144.6億ドル。そして、また買う。
語るまでもない数字がある。そして言葉を失わせる数字もある。Strategyが2026年4月6日(月)にSECへ提出した内容は、その両方だ。2026年第1四半期における未実現損失144億6,000万ドル、2018年以来最悪のビットコイン第1四半期、そしてMSTR株は年初来21%下落、高値からは74%超の下落となっている。
通常であれば、防衛的な声明、戦略転換、慎重な発言が出てくるはずだ。しかし現実は真逆だった。4月1日から5日の間に、Strategyはさらに4,871BTCを約3億2,990万ドルで購入した。平均取得単価は1BTC当たり67,718ドル。これにより総保有量は766,970BTCとなり、総取得コストは580億2,000万ドル、BTC当たりの平均コストは75,644ドルとなった。
つまり、マイケル・セイラーの会社は技術的に含み損を抱えている。

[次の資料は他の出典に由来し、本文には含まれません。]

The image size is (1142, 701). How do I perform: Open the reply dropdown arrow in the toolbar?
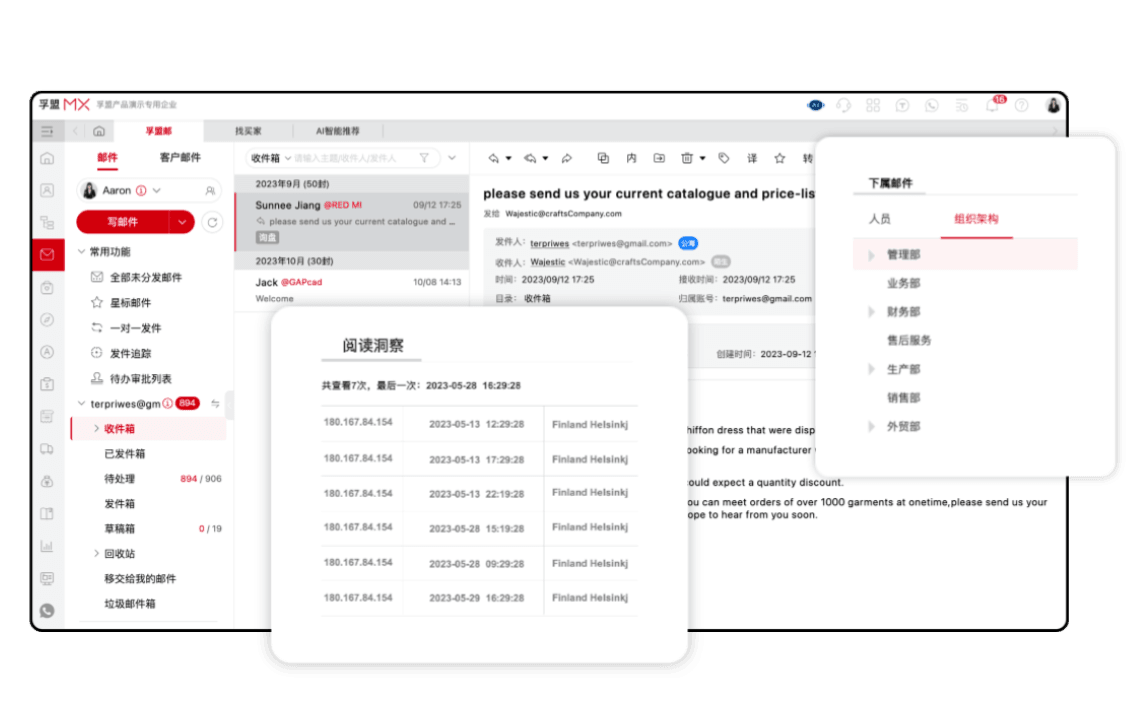click(508, 158)
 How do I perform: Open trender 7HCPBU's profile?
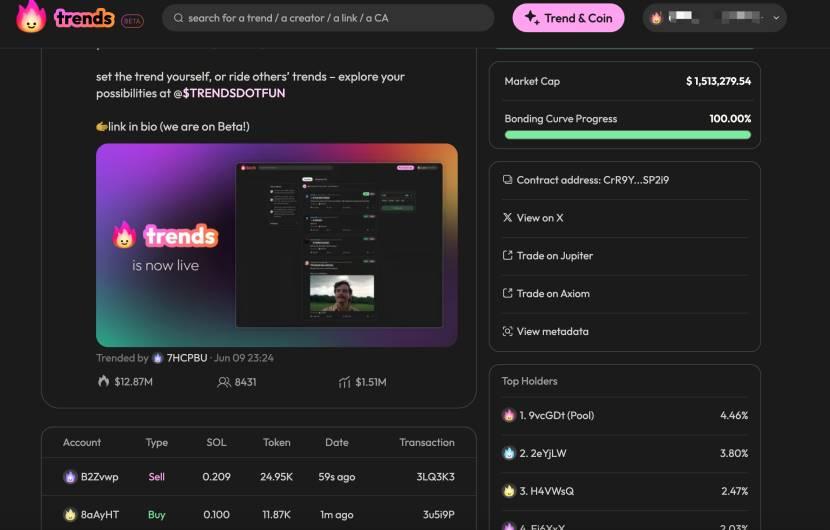point(185,358)
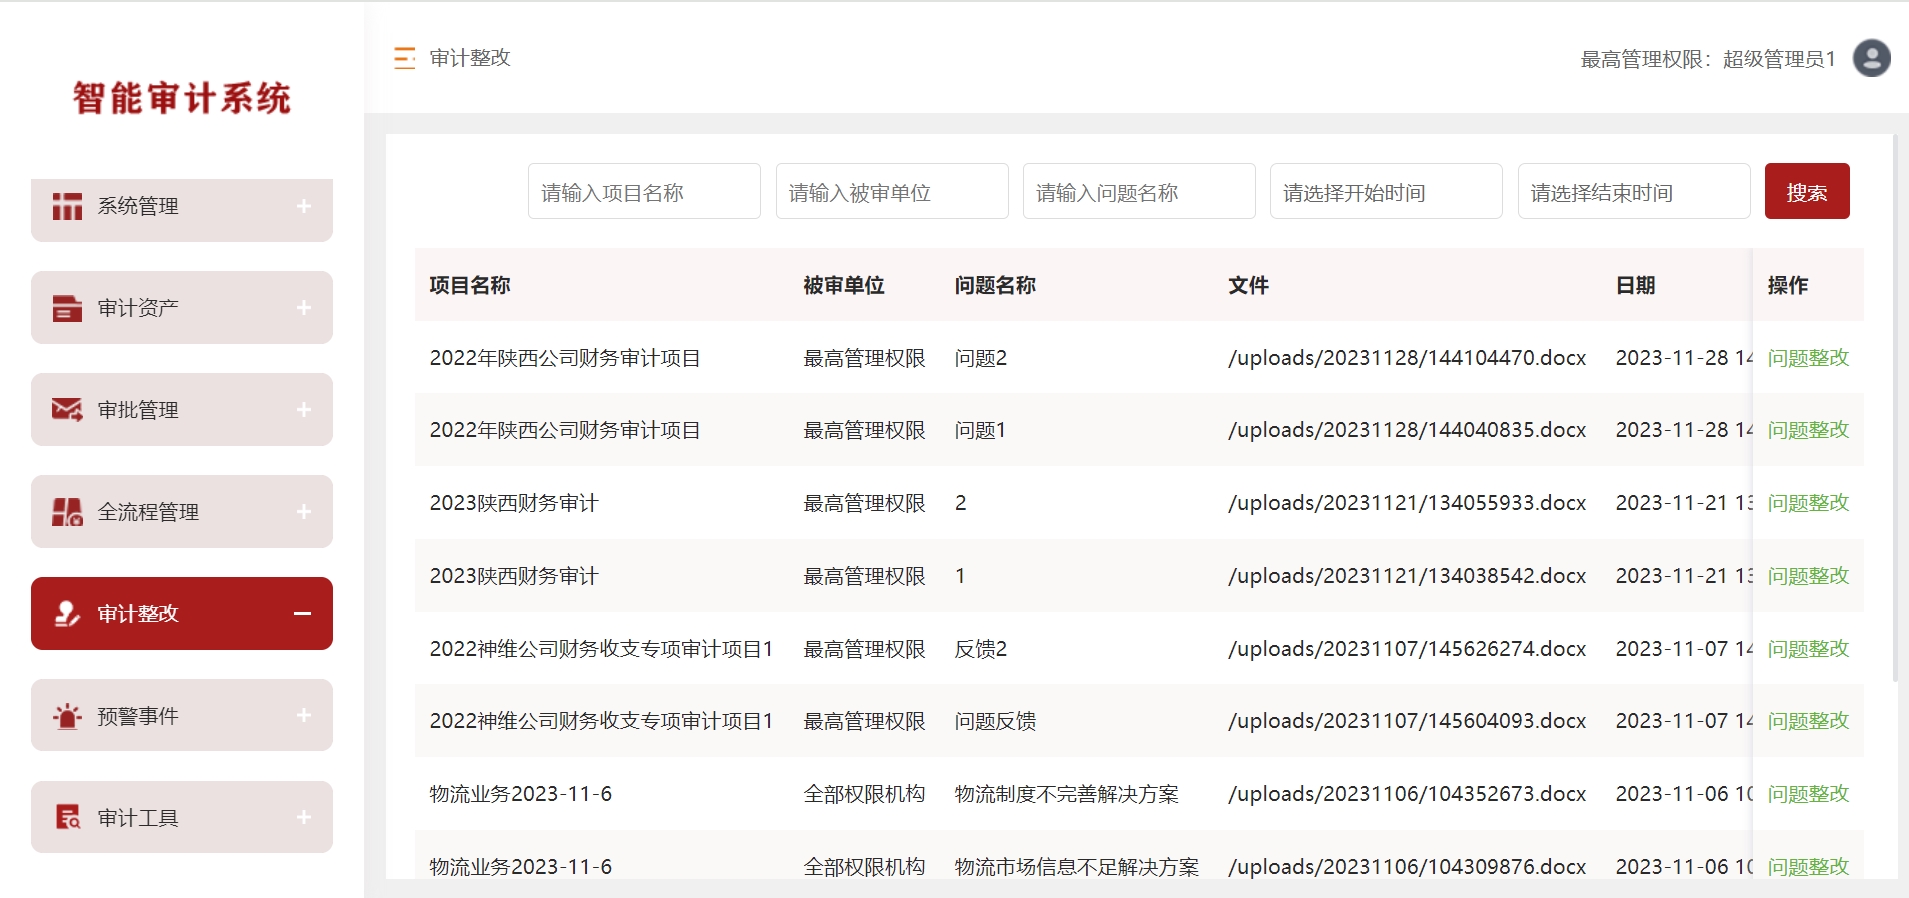Click the 审计资产 card icon
The width and height of the screenshot is (1909, 898).
click(x=67, y=308)
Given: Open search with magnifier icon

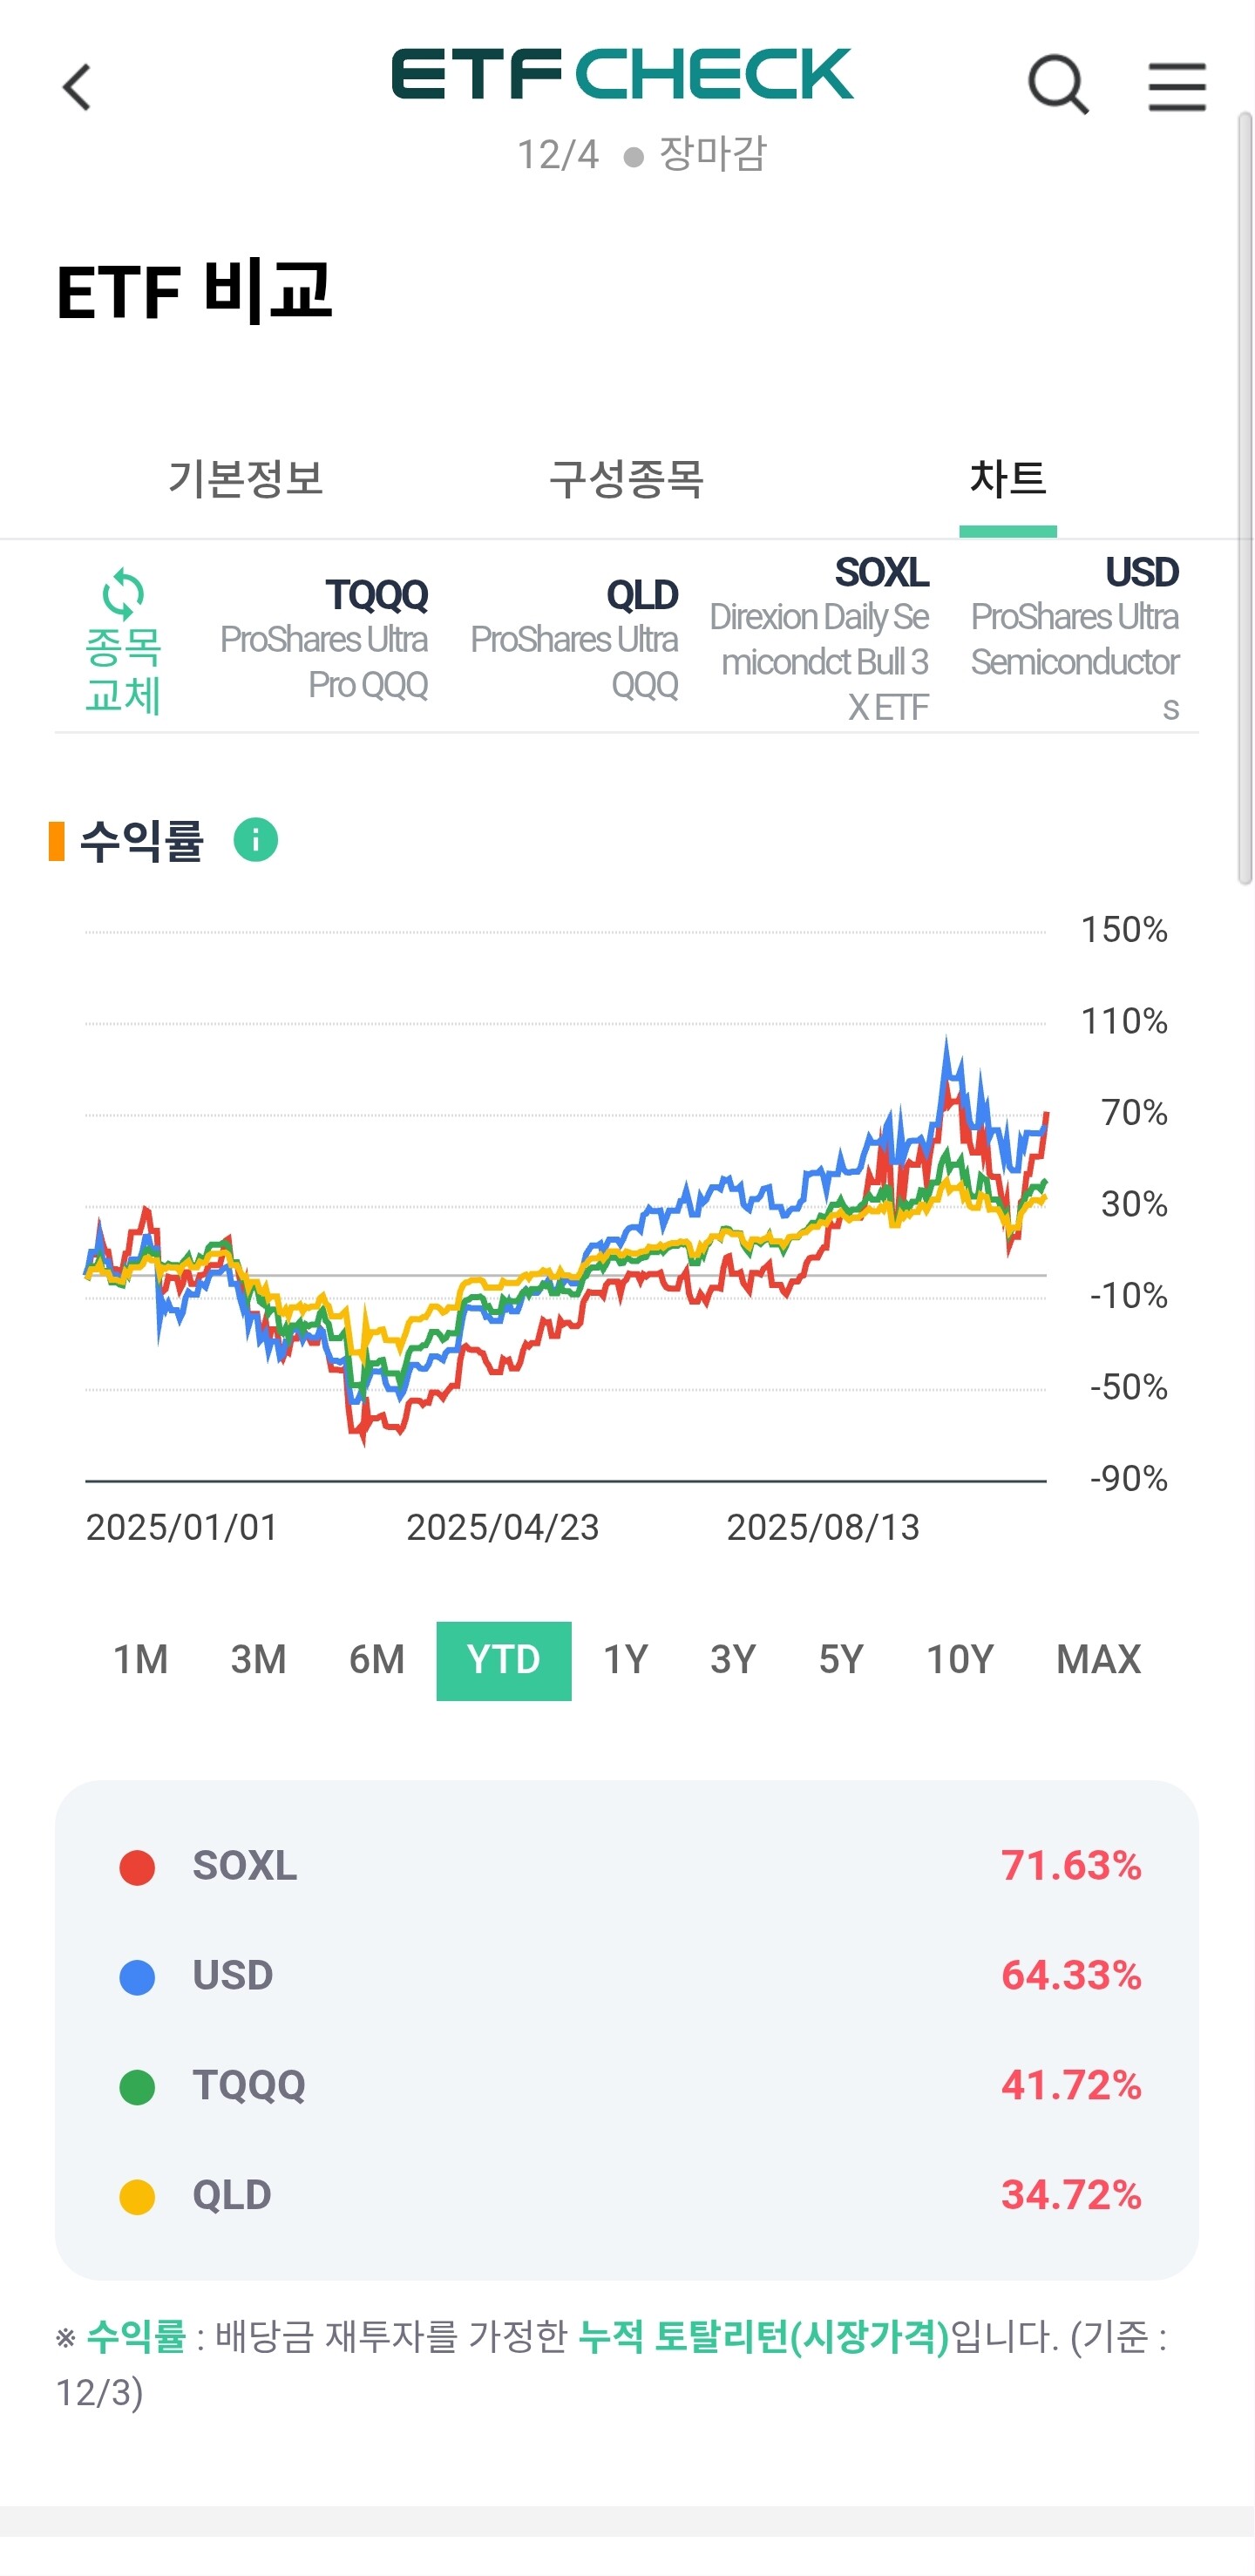Looking at the screenshot, I should point(1057,85).
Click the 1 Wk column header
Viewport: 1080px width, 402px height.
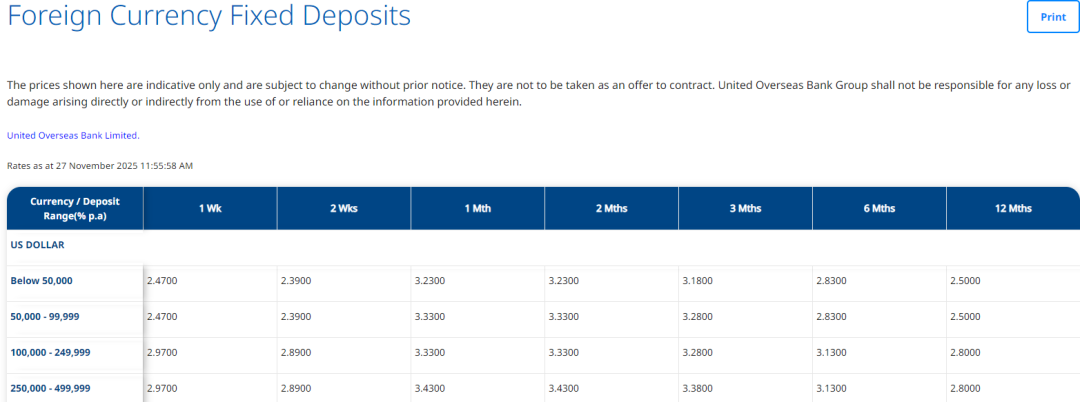[209, 208]
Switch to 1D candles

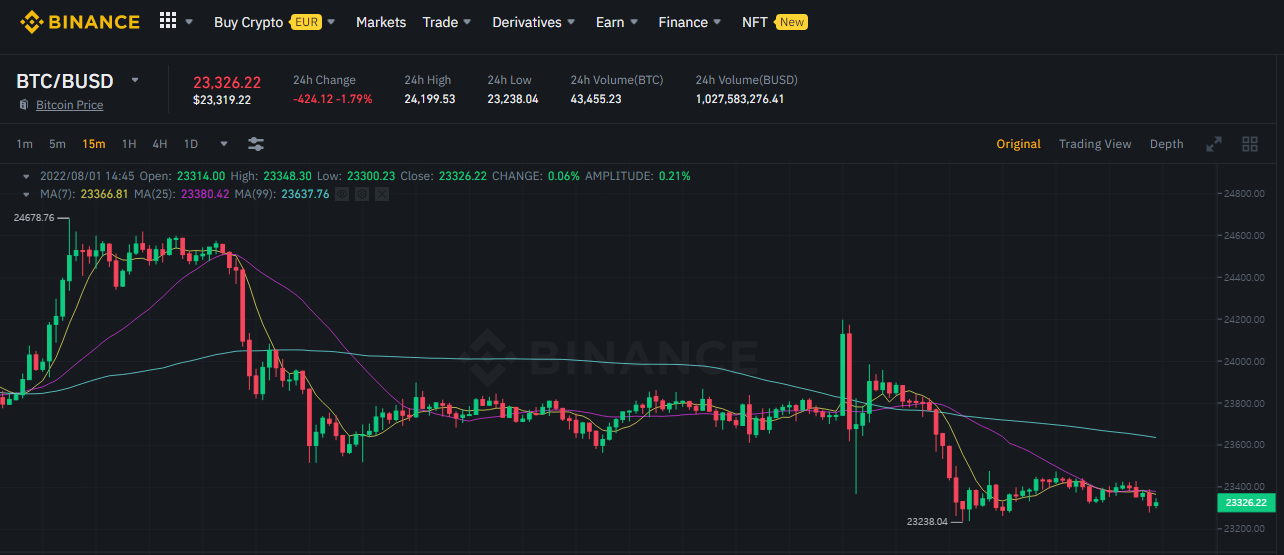191,144
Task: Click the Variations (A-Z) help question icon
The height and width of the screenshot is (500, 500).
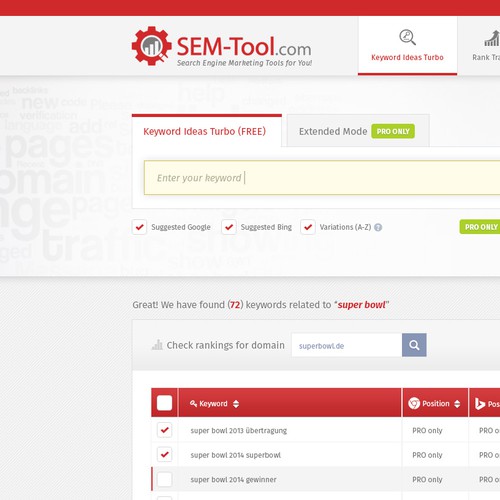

そして、たった今またビットコインを買い増した。
JUST IN: Michael Saylor's Strategy announces it purchased 4,871 BTC for $329.9 million 🚀 pic.twitter.com/09C7qalCAV
— Bitcoin Magazine (@BitcoinMagazine) April 6, 2026
最悪の四半期と、最も一貫した対応
ビットコインは2026年第1四半期に約23%下落した。2018年のベアマーケット以来、最悪の年初パフォーマンスだ。ビットコインこそ世界最高の準備資産であるという論拠のもとに企業アイデンティティ全体を構築してきたStrategyにとって、これは複数国のGDPを上回る規模の会計上の損失を意味した。
それでも、発表直後の月曜日午前、MSTR株は約6%上昇した。市場は同社を罰しなかった。少なくとも短期的には、むしろ評価した。
なぜか。長年セイラーを追ってきた投資家なら分かるはずだ。彼は投機ファンドを運用しているのではない。ひとつの論拠(テーゼ)を運用しているのだ。そしてテーゼは、最初の下落で変えるものではない。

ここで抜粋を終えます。